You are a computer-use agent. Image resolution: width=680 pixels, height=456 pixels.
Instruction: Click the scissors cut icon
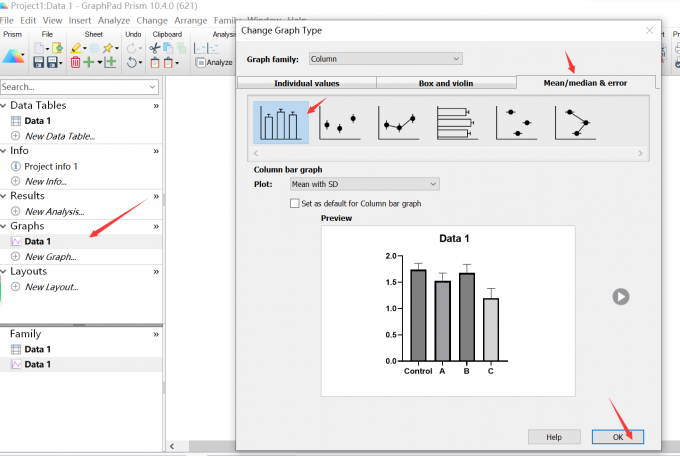[155, 47]
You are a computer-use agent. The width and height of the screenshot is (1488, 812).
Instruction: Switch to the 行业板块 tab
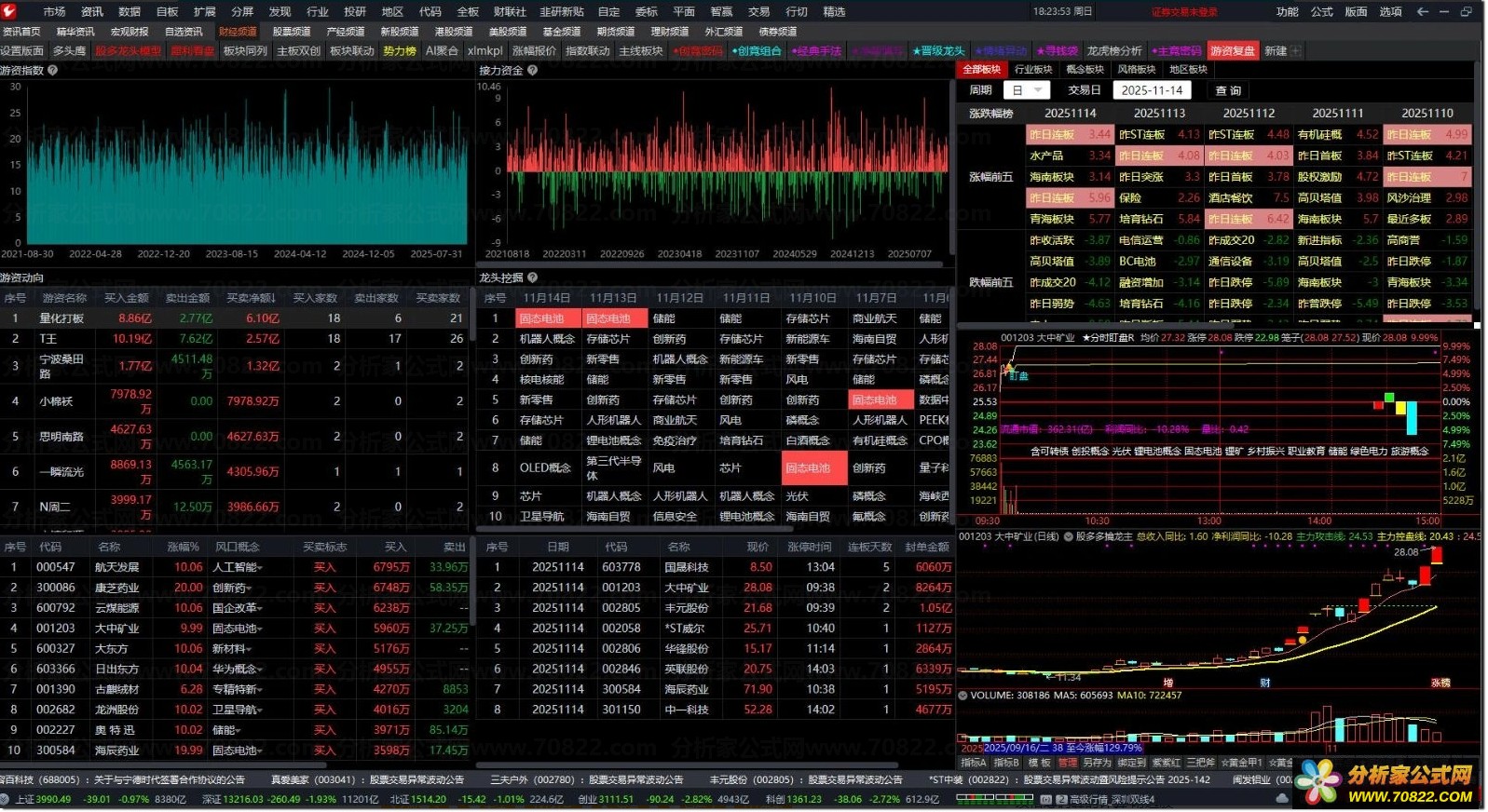(1033, 70)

→ **PROMPT**: State how many lines of the material above contain the word "Instruction", giving only the number.

→ **EXERCISE RESULT**: 2